Following its ostracism from the community of civilized nations, Russia is forging closer ties with fellow outcast states including Iran, Syria, Venezuela, and North Korea. It is also cozying up to non-state actors best known for terrorist activities. Take, for example, Lebanese Hezbollah, which supplies Russia with recruits for the Ukrainian conflict while receiving in return the opportunity to procure modern weaponry, including missiles for its attacks against Israel.
Alliance between Russia and Hezbollah
In the early spring of 2014, a plane from Russia’s Ministry of Emergency Situations landed in the Syrian port city of Latakia with a delivery of humanitarian cargo. It was welcomed on the ground by a delegation that included the country's grand mufti, the local governor, multiple military generals, and several government officials from Damascus. While the assembled Syrians shook hands with the Russian crew and delivered speeches of gratitude, a dozen young men swiftly unloaded the humanitarian aid — cans and large ten-kilogram packs of pasta — into vans. They finished quickly and left the airport long before the end of the ceremonies.
After bidding farewell to the Russians, the delegation dispersed into expensive cars and headed towards the center of Latakia. Along the way, the generals and officials drove past packages of pasta lying on the roadside. The gratefully received aid had simply been thrown out of the vans en route to the city.
“Did you see those pasta packs? It's garbage, not pasta; even our dogs wouldn't eat this,” explained an official from the Syrian Ministry of Information. “Of course, we can't say that directly to the Russians; we're grateful to them for the help, but here, it's just something no one will touch.”
Instead of truly unappetizing gray-brown pasta, Syrian officials and generals would much rather receive tanks and howitzers, planes, and ships from the Russians. By 2014, the civil war in Syria was already in full swing, with government forces struggling to maintain a front line that sometimes ran through the outskirts of Damascus itself.
The only significant ally of Bashar al-Assad's army at that time was the Lebanese Hezbollah, whose fighters were engaged in battles against the insurgents. Hezbollah received financing and weapons from Iran, and sometimes Iranian instructors could be seen at their positions, easily recognizable by their uniforms, distinct from both Syrian and Lebanese attire (and if the sartorial distinction was not enough, the interpreters who constantly accompanied the Persian-speaking officers should have been a clear giveaway). At that stage, Iranian infantry was not yet visible, whereas Hezbollah’s presence was highly conspicuous.

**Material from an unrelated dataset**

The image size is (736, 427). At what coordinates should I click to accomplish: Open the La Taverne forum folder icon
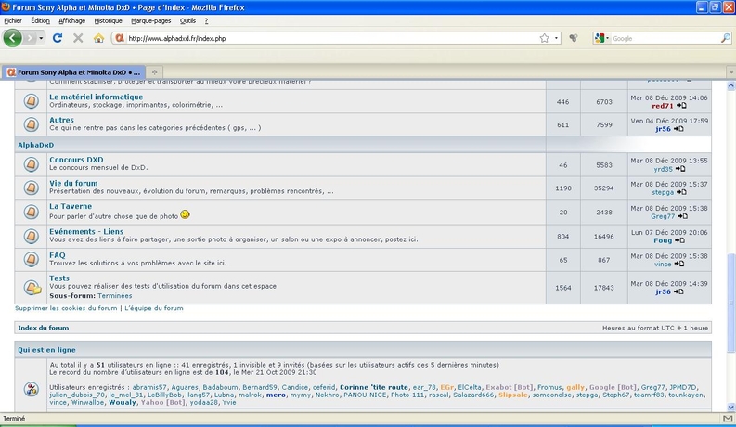[x=32, y=212]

Syrian state propaganda depicted Hezbollah fighters as heroes and saviors. During holidays, the streets of regime-controlled cities were adorned not only with national flags but also with yellow banners of the Lebanese group, along with portraits of Hezbollah's leader, Sheikh Hassan Nasrallah, who was displayed on billboards alongside portraits of Assad. Magnets and T-shirts featuring the bearded visage of the sheikh were sold in souvenir shops.

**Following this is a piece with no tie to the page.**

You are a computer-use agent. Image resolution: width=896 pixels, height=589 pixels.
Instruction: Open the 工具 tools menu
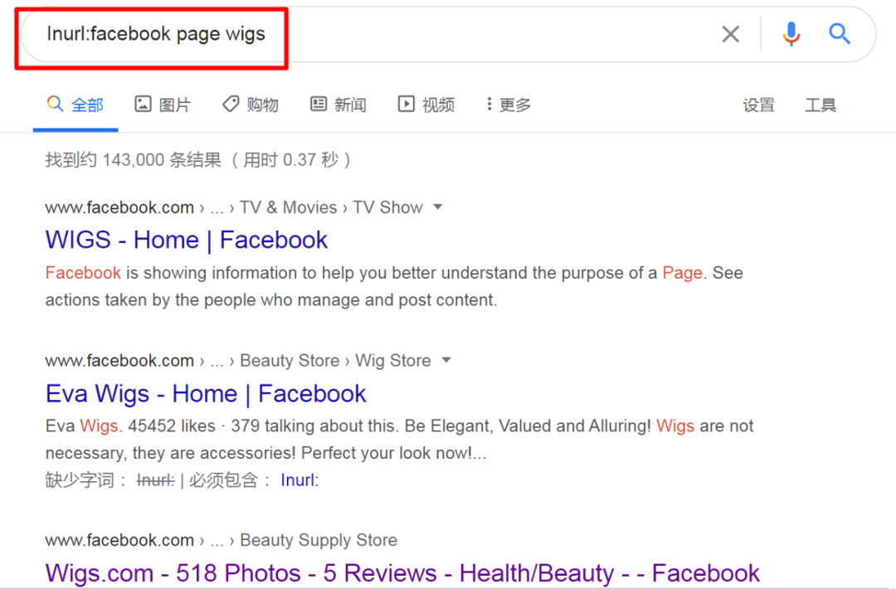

It might seem exaggerated to assert that Hezbollah single-handedly saved Assad's regime, but the group undoubtedly played a crucial role in enabling it to hold out long enough for the Russians to shift from providing humanitarian aid like canned goods and pasta to deploying their pilots and mercenary infantry to Syria in the fall of 2015. It was the Russians who, disregarding all norms and principles of warfare, targeted schools and hospitals, engaged in extrajudicial executions, and even leveled entire cities, ultimately altering the course of the war and securing Assad's hold on power — at least in the areas of the country his government and army could control.
From the beginning of their military presence in Syria, the Russians collaborated with Hezbollah. Russian officers and the group's representatives coordinated their actions and prepared joint operations.

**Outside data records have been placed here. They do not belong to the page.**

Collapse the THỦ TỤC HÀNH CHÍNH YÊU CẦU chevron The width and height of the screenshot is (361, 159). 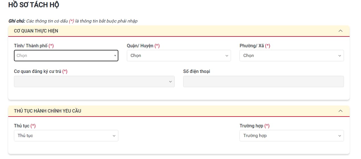pos(340,111)
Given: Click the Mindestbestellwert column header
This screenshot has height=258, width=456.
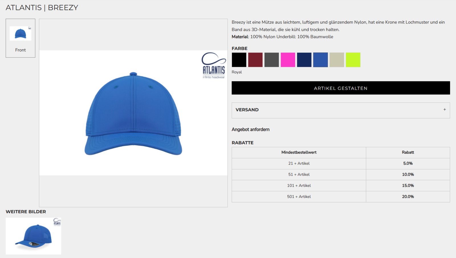Looking at the screenshot, I should click(x=299, y=152).
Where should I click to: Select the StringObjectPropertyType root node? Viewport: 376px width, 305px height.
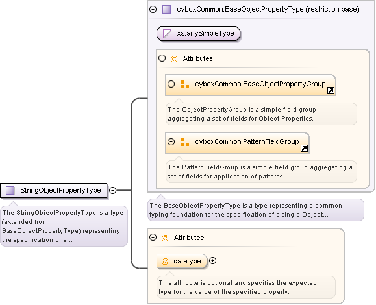click(54, 191)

The alliance between Russia and Hezbollah quickly evolved beyond a purely military partnership. By 2018, the U.S. government had uncovered a sophisticated scheme involving the smuggling of Iranian oil to Syria in violation of sanctions. This scheme included key players such as the Russian state company Rospromimport and officials from Hezbollah. Furthermore, both Russians and Hezbollah were implicated in another scheme aimed at circumventing Western sanctions. In this scheme, Iran funneled money to one of Syria's state banks, which then transferred the funds to accounts associated with Hamas and other terrorist organizations.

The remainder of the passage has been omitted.